▶ [DOCUMENT EXCERPT]:
Folks often ask, after the initial “Someone actually creates the index that goes in the back of a book?”: “How do you go about figuring that out?”
Or someone who’s thinking about being an indexer will wonder if the career field is a good match for them. This is an important question because there’s a certain mindset and way of processing information that seems to be unique to this task, and although indexing is definitely teachable, there is also a sense of “you either have it or you don’t.”
Qualities of an Indexer Mind
I’ve been making book indexes, as well as participating in other human-generated indexing activities (simple standard vocabularies and website taxonomies) since 1995. And I started indexing with my parents’ National Geographics when I was eleven years old. So, one could say I was a “born indexer.” Who else would derive pleasure out of such a task, you might ask? 😉
One general observation I’ve made about indexers: most of the ones I know are introverts, although there is a small minority of weird extroverts like me in the mix. 😉 Many start out as librarians (but not all; I didn’t). Most of us do love to read, but we’re not all generalists. I index a lot of scholarly books, but some of my colleagues wouldn’t touch this material with a hundred-foot pole. They specialize in technical documentation, cookbooks, medical journals, legal documents. If one does have a good mindset for indexing, there are many niches to carve out a workspace in.
After spending three-plus years as the exam administrator for the American Society for Indexing‘s Training in Indexing Course, I definitely saw among the students some common attributes that go with a good indexer mind, and many that do not. One has to be a bit “anal”; following specifications carefully and paying close attention to detail are both really important in pleasing clients, and many of our students had trouble with this. Also, on the opposite end of mental activity, one has to be able to see the forest for the trees and use the trees judiciously. Pattern recognition, and more importantly, semantic relationship recognition, are important in the quality of the index (are appropriate synonyms dealt with? Where’s the audience likely to be coming from?).
Judgment Calls
But just like with editing, indexing is filled with judgment calls. Only instead of just making judgments on how the text is expressed by the writer, the indexer has to find both the essential structure and all the substantive and significant details that a writer has created in more or less linear form, and rearrange all of this meaning into a nonlinear “map” of the subject(s) so the index user can dip into the text from this condensed structure instead of having to read through the whole thing to find all the references to some subject of importance to that reader.

▶ [BRIEF A]: According to the text on indexing, what kinds of material do some of the writer's colleagues specialize in? List them all.
▶ [BRIEF B]: Return the passage of the text on indexing word for word, beginning at the words "After spending three-plus" and stopping after "be coming from?).".

▶ [DATASET EXTRACT]:
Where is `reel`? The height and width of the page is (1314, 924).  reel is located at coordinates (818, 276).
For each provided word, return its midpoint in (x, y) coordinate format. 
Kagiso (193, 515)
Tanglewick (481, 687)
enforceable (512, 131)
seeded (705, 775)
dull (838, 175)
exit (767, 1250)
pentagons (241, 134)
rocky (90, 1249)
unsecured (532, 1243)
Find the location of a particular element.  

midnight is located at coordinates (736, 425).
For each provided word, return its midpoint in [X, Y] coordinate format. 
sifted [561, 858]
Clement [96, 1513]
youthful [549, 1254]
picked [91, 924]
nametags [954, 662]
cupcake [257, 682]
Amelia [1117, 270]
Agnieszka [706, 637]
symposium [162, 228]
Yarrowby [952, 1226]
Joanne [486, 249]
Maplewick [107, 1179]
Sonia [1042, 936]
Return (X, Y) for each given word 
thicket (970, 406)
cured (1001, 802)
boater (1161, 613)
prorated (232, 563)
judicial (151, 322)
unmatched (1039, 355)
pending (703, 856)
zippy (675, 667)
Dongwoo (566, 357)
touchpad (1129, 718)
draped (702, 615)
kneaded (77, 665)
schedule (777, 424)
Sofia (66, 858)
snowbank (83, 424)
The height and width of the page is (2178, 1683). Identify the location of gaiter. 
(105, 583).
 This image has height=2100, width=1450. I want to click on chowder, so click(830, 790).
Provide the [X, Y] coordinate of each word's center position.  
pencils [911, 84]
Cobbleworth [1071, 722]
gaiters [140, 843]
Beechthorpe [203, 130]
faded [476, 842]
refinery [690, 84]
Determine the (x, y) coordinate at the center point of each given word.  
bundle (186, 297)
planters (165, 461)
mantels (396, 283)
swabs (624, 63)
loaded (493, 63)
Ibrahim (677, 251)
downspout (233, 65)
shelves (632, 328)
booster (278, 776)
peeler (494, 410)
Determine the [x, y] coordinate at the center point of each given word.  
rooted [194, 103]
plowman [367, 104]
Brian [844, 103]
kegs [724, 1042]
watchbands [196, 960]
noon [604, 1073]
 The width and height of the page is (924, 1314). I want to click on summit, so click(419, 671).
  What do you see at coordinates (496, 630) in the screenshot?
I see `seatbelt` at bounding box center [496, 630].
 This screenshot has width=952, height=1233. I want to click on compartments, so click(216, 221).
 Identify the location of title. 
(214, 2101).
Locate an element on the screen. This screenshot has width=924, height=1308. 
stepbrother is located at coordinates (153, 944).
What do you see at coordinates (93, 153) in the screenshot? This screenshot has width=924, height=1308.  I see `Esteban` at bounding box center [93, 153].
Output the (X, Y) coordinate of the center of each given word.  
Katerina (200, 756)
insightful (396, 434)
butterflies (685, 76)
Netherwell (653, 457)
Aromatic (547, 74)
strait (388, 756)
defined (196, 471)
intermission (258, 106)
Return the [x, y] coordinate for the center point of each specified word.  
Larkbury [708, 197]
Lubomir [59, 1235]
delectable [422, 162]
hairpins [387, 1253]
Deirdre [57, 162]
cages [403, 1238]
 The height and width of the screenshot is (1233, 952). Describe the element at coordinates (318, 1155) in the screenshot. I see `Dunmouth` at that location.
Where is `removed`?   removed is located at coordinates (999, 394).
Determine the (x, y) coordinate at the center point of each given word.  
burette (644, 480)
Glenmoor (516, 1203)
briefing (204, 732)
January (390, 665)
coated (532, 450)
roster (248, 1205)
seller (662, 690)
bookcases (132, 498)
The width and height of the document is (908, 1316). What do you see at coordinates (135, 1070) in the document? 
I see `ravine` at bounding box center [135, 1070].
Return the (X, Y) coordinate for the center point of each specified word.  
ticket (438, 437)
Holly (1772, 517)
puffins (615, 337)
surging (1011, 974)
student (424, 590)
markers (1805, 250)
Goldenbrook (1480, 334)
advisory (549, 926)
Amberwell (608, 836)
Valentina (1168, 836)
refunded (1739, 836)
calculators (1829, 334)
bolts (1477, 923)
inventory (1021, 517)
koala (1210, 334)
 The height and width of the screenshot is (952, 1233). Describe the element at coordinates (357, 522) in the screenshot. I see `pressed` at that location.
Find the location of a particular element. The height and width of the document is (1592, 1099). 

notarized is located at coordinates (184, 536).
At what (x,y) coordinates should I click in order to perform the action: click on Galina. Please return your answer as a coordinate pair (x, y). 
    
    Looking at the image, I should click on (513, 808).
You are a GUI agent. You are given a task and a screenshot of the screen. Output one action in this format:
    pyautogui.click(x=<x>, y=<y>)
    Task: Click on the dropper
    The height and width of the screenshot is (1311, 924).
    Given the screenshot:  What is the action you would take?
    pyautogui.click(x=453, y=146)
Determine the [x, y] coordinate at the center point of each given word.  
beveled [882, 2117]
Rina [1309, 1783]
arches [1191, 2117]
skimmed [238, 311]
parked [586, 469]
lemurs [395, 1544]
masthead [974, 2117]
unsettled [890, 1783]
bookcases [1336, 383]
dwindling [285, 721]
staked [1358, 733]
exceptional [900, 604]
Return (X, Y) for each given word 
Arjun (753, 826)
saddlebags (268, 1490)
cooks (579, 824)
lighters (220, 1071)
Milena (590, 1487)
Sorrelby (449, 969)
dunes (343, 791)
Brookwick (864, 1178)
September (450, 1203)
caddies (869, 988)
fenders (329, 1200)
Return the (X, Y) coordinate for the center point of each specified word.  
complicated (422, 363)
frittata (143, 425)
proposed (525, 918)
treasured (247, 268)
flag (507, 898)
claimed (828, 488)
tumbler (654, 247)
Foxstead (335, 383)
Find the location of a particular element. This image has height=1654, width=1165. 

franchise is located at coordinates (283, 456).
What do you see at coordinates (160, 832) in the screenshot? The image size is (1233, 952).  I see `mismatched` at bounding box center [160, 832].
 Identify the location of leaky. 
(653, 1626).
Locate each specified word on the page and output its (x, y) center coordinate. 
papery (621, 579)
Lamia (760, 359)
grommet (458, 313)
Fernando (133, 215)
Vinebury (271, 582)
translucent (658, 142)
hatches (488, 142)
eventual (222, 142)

▶ [TASK SOLUTION A]:
- Technical documentation
- Cookbooks
- Medical journals
- Legal documents

▶ [TASK SOLUTION B]:
After spending three-plus years as the exam administrator for the American Society for Indexing‘s Training in Indexing Course, I definitely saw among the students some common attributes that go with a good indexer mind, and many that do not. One has to be a bit “anal”; following specifications carefully and paying close attention to detail are both really important in pleasing clients, and many of our students had trouble with this. Also, on the opposite end of mental activity, one has to be able to see the forest for the trees and use the trees judiciously. Pattern recognition, and more importantly, semantic relationship recognition, are important in the quality of the index (are appropriate synonyms dealt with? Where’s the audience likely to be coming from?).